# Weltweit



## Fischmäulchen (23. Dezember 2010)

Hallo liebe Bordies!

An alle angelverrückte dieser Welt schicke ich folgenden Gruss:

Fröhliche Weihnachten, Merry Christmas, Joyeux Noël, Kala Christougenna, Buon Natale, God Jul, Feliz Navidad!

Petra


----------



## mxchxhl (23. Dezember 2010)

*AW: Weltweit*

sehr schön, schließe mich dem an! schöne feiertage!
mfg


----------



## Bananaq (23. Dezember 2010)

*AW: Weltweit*

Ja wünsche ich auch allen!! Und keine kalten Füße beim Angeln zwischen den Jahren ^^:m


----------



## Ossipeter (23. Dezember 2010)

*AW: Weltweit*

Euch auch ein Frohes Fest, Guten Rutsch und Grüße an Robert!


----------



## opi2001 (23. Dezember 2010)

*AW: Weltweit*

Euch allen auch ein schönes Weihnachtsfest und nen Guten Rutsch ins 2011 !!!!:vik:


----------



## Dart (23. Dezember 2010)

*AW: Weltweit*

Da schließe ich mich gern an.
Frohes Fest und Chok dii pimai (alles gute für das neue Jahr)
LG Reiner|wavey:


----------



## Fischmäulchen (23. Dezember 2010)

*AW: Weltweit*



Ossipeter schrieb:


> Euch auch ein Frohes Fest, Guten Rutsch und Grüße an Robert!



Das mach ich auf jeden Fall!
Wir sehen uns bestimmt zum Norgetreffen wieder, freu mich schon!


----------



## Fischmäulchen (23. Dezember 2010)

*AW: Weltweit*



Dart schrieb:


> Da schließe ich mich gern an.
> Frohes Fest und Chok dii pimai (alles gute für das neue Jahr)
> LG Reiner|wavey:



Reiner du hast vollkommen Recht, man kann jetzt auch schon alles Gute für´s neue Jahr wünschen! Ist ja nimmer lange hin, also:
Ich wünsche euch ein super Angeljahr 2011, Gesundheit und viel Freude mit euren Liebsten!
Godt Nytt År, Felice Anno Nuovo, Próspero año nuevo, Happy New Year, Bonne année.


----------



## Pargo Man (25. Dezember 2010)

-- Aufgabe A --
Wie lässt sich der Forenthread in genau zwei Sätzen zusammenfassen?
-- Aufgabe B --
Wiederhole den Abschnitt des Forenthreads wortgetreu, beginnend bei „Reiner du hast“ und endend bei „(25. Dezember 2010)“.

-- Material --

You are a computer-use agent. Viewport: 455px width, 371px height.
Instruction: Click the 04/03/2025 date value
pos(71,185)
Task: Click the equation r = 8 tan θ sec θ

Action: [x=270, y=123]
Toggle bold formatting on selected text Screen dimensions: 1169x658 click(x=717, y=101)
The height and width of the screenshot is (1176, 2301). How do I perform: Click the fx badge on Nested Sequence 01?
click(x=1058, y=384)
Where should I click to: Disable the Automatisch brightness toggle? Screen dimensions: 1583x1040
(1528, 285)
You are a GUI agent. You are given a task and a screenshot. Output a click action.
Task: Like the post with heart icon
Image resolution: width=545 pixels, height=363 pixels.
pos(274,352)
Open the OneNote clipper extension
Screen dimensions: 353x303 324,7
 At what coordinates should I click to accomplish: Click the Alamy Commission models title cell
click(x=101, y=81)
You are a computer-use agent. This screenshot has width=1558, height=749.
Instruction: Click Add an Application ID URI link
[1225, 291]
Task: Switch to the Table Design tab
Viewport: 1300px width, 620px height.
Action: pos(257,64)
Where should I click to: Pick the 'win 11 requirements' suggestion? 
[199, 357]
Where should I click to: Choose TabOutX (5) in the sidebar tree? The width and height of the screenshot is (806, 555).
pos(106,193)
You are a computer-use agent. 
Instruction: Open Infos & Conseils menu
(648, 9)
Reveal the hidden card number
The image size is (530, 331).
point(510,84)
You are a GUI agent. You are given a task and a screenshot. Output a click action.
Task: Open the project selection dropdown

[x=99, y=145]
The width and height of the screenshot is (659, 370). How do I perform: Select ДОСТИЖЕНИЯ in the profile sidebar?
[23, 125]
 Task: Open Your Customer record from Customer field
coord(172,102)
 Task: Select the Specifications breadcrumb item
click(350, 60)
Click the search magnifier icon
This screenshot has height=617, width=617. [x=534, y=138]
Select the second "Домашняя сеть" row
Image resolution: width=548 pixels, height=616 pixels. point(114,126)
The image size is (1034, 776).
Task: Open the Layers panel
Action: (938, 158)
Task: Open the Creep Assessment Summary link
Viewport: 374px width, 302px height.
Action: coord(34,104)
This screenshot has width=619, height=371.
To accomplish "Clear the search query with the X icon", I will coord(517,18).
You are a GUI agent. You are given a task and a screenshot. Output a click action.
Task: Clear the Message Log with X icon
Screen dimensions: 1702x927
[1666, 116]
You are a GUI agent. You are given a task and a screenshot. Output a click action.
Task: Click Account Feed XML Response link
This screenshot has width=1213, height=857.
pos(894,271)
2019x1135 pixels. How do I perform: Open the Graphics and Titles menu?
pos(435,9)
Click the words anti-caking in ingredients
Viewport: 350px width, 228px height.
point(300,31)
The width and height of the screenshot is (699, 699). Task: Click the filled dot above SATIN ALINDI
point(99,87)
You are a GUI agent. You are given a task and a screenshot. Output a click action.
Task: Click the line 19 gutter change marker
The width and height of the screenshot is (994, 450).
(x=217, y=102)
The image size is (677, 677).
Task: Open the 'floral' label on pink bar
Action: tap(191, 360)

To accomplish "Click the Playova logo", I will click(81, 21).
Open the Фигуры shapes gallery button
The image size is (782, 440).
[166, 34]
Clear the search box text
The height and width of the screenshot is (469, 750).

-- Antwort A --
Im Forenthread „Weltweit“ schickt Petra allen Angelverrückten Weihnachtsgrüße in mehreren Sprachen, und andere Mitglieder erwidern die Wünsche für die Feiertage und einen guten Rutsch. Petra sagt zu, Grüße an Robert auszurichten, und wünscht allen ein super Angeljahr 2011, Gesundheit und viel Freude mit ihren Liebsten.

-- Antwort B --
Reiner du hast vollkommen Recht, man kann jetzt auch schon alles Gute für´s neue Jahr wünschen! Ist ja nimmer lange hin, also:
Ich wünsche euch ein super Angeljahr 2011, Gesundheit und viel Freude mit euren Liebsten!
Godt Nytt År, Felice Anno Nuovo, Próspero año nuevo, Happy New Year, Bonne année.


----------



## Pargo Man (25. Dezember 2010)